## Exercise text
··········

8 Ways to Boil Water When Camping – Never Worry About Hot Water Again!

When you go camping, you don’t have access to the modern comforts that make drinking water accessible.

Instead, you’ll need to purify natural sources of water. This kills bacteria that would otherwise make you super sick.

Oh, and keep in mind, car campers, this still applies to you. You’ll need clean water for cooking hot meals or washing the dishes.

Thankfully, there’s an easy fix. Boiling water is an easy way to make water safe to drink. To make it even easier, we created this guide on how to boil water when camping.

First, choose one of these containers to hold your water:

Containers for the water:

  • Traditional Kettle – For Car Campers and Backpackers
  • Internal Flame Kettle – For Backpackers
  • Mess Kit Pot – For Car Campers and Backpackers
  • Tin Can – For Backpackers

Next, boil the water using one of these methods:

Heat methods:

  • Traditional Campfire – For Car Campers and Backpackers
  • Propane Stove – For Car Campers
  • Propane Fire Pit – For Car Campers
  • Jetboil Stove – For Backpackers
  • Alcohol Stove – For Backpackers
  • Solid Fuel Stove – For Backpackers
  • Portable Electric Stove – For Car Campers 
  • Charcoal Grill – For Car Campers

Traditional Kettle – Containers to boil Water in

Opting for a traditional teakettle is a practical and functional choice. 

The kettle may be lightweight and specifically designed for backpacking. Or it can just as easily be a heavier kettle from your home kitchen if you’re car camping.

Some tea kettles are equipped with handles, especially those that are built for backpackers. This makes it simple to hang the kettle over the fire.

Alternatively, you can place any kettle on an electric stove, propane stove, or charcoal grill. They’re quite versatile, as you can see!

Internal Flame Kettle – Containers to boil Water in

Unlike their traditional cousins, some kettles are built with the ability to house fire right in the canister.

··········

## Requirement 1
In the camping water guide, what feature of some tea kettles makes it simple to hang them over the fire?
## Requirement 2
Pick up the camping water guide after its last sentence and continue it.
The rows come from a different source than the camping water guide.

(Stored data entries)

··········

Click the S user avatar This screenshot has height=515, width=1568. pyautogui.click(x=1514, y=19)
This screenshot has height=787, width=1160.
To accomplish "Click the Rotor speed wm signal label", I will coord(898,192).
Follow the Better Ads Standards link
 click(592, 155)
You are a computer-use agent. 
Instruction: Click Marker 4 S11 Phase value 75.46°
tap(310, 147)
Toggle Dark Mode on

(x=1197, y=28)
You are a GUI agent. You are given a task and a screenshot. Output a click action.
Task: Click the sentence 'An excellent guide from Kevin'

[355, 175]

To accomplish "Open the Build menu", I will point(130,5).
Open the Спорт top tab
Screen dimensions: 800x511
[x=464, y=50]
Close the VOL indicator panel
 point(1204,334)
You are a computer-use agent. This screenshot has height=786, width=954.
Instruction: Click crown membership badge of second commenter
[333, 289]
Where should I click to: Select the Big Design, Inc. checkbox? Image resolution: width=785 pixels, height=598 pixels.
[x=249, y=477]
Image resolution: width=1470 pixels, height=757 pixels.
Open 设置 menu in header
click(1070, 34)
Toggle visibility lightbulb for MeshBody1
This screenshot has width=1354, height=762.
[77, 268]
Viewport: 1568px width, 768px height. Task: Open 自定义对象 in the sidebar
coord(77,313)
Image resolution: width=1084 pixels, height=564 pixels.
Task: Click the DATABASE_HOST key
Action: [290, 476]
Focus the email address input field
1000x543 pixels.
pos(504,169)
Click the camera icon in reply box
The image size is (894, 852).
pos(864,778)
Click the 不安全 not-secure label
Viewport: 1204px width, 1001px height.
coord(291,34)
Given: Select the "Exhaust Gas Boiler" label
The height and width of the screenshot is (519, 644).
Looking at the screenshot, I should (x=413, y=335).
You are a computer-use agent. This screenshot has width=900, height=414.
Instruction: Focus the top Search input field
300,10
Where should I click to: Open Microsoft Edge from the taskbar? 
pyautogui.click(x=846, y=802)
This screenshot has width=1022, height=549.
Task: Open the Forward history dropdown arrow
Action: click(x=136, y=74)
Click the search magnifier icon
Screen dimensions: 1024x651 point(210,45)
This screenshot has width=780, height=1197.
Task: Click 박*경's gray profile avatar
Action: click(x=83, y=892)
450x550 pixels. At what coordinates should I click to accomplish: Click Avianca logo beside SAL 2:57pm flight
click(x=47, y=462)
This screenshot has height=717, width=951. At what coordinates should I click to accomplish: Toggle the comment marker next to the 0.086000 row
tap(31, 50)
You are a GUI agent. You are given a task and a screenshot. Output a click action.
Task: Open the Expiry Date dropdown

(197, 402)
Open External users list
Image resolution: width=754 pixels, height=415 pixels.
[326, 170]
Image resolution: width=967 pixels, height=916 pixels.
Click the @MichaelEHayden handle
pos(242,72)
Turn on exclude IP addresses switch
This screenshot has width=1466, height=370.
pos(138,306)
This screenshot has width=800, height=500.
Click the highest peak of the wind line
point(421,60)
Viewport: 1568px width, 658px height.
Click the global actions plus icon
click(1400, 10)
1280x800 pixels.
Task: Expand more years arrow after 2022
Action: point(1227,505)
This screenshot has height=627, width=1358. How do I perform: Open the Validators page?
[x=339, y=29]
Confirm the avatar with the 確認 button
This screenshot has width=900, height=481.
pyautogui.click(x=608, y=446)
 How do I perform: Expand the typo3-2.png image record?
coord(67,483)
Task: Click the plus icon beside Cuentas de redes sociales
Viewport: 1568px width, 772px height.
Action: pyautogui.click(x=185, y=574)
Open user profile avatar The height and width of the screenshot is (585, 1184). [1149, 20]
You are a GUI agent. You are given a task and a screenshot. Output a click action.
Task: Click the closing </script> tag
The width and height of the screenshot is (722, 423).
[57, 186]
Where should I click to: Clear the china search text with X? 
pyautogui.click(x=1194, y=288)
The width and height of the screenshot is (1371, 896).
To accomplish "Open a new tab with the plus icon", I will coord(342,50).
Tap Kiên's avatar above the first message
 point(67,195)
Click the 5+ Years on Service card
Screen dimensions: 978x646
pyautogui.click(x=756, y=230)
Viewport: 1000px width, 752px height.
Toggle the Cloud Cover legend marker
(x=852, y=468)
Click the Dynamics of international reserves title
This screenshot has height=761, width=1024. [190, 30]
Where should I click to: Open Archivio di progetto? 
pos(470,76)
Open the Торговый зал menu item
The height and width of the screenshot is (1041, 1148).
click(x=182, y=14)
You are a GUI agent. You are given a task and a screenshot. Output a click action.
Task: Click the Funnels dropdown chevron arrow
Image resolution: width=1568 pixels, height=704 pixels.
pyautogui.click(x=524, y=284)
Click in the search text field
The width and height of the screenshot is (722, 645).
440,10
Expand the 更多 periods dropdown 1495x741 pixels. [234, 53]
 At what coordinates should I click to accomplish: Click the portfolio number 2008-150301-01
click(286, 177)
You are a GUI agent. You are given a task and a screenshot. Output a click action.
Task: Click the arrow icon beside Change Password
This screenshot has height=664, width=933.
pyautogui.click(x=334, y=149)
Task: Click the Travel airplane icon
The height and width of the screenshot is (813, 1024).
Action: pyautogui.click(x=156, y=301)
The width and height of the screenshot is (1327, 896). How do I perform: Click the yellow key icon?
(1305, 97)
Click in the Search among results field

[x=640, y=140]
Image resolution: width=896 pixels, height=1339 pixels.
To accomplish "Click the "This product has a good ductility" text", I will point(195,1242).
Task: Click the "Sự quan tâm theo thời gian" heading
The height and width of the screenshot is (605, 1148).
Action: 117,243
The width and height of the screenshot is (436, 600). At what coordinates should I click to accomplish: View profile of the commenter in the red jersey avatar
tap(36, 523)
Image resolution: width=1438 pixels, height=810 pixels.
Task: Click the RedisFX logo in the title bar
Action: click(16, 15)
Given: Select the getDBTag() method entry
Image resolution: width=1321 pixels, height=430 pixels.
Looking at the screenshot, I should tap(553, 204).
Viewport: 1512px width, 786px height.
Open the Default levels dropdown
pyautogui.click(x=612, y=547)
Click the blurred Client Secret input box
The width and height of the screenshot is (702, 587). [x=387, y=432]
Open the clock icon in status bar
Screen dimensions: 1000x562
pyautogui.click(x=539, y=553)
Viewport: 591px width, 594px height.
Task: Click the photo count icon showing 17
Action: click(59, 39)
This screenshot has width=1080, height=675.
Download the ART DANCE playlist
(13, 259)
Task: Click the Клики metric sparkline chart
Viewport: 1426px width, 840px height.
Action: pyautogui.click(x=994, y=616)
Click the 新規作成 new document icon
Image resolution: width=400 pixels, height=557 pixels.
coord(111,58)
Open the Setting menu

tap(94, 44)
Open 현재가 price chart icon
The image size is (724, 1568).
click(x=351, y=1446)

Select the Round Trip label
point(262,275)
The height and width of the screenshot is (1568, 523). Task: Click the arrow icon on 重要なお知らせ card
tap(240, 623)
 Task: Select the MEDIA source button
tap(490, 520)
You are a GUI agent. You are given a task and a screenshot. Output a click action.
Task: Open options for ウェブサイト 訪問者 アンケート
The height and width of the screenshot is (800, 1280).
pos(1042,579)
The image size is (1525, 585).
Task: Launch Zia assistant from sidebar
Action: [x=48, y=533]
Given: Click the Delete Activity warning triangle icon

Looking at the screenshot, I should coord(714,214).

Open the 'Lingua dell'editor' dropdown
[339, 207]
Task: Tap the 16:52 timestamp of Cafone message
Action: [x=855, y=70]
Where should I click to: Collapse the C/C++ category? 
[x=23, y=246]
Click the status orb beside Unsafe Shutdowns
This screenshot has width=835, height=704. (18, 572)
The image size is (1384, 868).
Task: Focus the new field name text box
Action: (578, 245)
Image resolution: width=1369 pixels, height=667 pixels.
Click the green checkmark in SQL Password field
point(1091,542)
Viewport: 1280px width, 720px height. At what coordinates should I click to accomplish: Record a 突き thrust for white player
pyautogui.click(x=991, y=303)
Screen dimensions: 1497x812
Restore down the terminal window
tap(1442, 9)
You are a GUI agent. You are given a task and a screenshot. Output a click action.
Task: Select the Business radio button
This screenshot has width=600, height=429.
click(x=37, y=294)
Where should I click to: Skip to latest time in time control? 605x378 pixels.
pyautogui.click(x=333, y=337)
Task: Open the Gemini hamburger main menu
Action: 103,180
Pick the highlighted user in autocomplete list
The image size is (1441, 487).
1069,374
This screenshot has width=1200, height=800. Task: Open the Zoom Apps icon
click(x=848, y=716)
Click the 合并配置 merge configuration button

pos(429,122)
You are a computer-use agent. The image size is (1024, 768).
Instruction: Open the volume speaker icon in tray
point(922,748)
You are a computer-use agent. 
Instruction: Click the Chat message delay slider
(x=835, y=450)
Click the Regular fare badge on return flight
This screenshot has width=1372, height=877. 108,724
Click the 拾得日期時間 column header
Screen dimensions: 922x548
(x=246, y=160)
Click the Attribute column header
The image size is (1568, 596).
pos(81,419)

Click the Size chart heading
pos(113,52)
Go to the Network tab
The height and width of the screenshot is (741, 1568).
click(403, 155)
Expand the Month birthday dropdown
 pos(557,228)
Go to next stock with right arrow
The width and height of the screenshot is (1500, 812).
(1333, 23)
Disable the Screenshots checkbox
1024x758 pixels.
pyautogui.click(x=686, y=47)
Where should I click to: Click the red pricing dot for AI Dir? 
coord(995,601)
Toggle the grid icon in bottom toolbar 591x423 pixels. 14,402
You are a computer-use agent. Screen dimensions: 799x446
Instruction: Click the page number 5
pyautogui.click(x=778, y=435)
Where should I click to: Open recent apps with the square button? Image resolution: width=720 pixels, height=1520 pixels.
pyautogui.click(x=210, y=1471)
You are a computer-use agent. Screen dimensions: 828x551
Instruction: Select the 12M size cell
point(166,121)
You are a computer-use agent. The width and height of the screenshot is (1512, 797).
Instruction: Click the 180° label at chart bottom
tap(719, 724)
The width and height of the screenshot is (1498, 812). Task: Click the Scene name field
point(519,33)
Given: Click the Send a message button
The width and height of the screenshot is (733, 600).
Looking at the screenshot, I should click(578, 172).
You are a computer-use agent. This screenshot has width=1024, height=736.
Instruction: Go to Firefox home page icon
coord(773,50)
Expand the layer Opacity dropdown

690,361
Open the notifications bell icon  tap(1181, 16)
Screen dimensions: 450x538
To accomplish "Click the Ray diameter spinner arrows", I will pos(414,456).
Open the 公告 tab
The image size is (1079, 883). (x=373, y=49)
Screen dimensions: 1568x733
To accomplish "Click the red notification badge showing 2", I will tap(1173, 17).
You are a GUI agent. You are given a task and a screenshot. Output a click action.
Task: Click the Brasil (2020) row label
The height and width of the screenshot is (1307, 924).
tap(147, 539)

··········

## Output 1
Handles, which some tea kettles have, especially those built for backpackers.

## Output 2
That’s correct – there’s a special gap inside an internal flame kettle for twigs and other bits of tinder. Once ignited, the water heats up quicker than a regular kettle. 

Another attractive characteristic is their light weight. Because they don’t require an external fuel canister (read: more weight), they’re easier to tote around.

Mess Kit Pot – Containers to boil Water in

This one’s rather self-explanatory. You simply pour water into any of your mess kit’s pots and hang the pot over the fire. Or place it on your heat source of choice.

With this solution, you’re limited to the size of your mess kit. So if you have an ultra-portable, small-capacity kit, you won’t be boiling large quantities of water all at once!

Plus, you have to be careful not to overfill the pot. Otherwise, you could splash boiling water on yourself when you lift the pot from the heat.

If you’re looking for recommendations to get your food on, we’ve put together a list of the 10 best camping mess kits.

Tin Can – Containers to boil Water in

Tin cans are good as a last-ditch-effort option. They’re useful in situations where you need boiling water but you have no suitable containers on hand.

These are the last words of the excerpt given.